Abstract

Iron deficiency (ID) is the leading cause of anemia in patients with inflammatory bowel disease (IBD). Intravenous iron should be considered the first-line iron-correction treatment in patients with clinically active IBD, hemoglobin <10g/dL, previous oral iron intolerance, or requiring erythropoiesis-stimulating agents. The study objective was to evaluate resource use and costs associated with using iron isomaltoside (Monofer; IIM) relative to other intravenous iron formulations in patients with iron deficiency anemia (IDA) associated with IBD. A budget impact model was developed to evaluate the cost of IIM relative to ferric carboxymaltose (Ferinject; FCM), low molecular weight iron dextran (Cosmofer; LMWID) and iron sucrose (Venofer; IS). Iron deficits were modeled using dosing tables and the need for retreatments was modeled using a pooled retrospective analysis of randomized trial data.

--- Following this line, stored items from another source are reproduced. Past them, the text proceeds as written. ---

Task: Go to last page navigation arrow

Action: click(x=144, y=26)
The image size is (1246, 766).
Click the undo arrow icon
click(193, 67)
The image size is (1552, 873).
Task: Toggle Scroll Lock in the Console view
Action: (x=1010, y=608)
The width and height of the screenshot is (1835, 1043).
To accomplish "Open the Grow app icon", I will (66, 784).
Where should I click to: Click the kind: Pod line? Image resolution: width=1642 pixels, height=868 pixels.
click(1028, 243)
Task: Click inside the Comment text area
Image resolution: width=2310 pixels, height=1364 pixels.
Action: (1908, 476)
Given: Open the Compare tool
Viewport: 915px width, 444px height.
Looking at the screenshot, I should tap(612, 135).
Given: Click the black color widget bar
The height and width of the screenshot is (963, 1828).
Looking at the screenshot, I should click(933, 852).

The analysis was conducted over 5 years in patients with mean bodyweight of 75.4 kg (SD 17.4 kg) and hemoglobin levels of 10.8 g/dL (SD 1.4 g/dL) based on observational data from patients with IBD. Costs were modeled using healthcare resource groups. Using IIM required 1.29 infusions (per treatment) to correct the mean iron deficit, compared with 1.64, 1.29 and 7.14 with FCM, LMWID and IS, respectively. Patients using IIM required multiple infusions in 28.7% of cases, compared with, 64.3%, 28.7% and 100% with FCM, LMWID and IS, respectively. Total costs were estimated to be GBP 2,593 per patient with IIM or LMWID, relative to GBP 3,309 with FCM (savings of GBP 717 with IIM) or GBP 14,382 with IS (savings of GBP 11,789 with IIM). Using IIM in place of FCM or IS markedly reduced the number of infusions required to correct ID in patients with IBD and IDA. The reduction in infusions was accompanied by substantial reductions in cost relative to FCM and IS.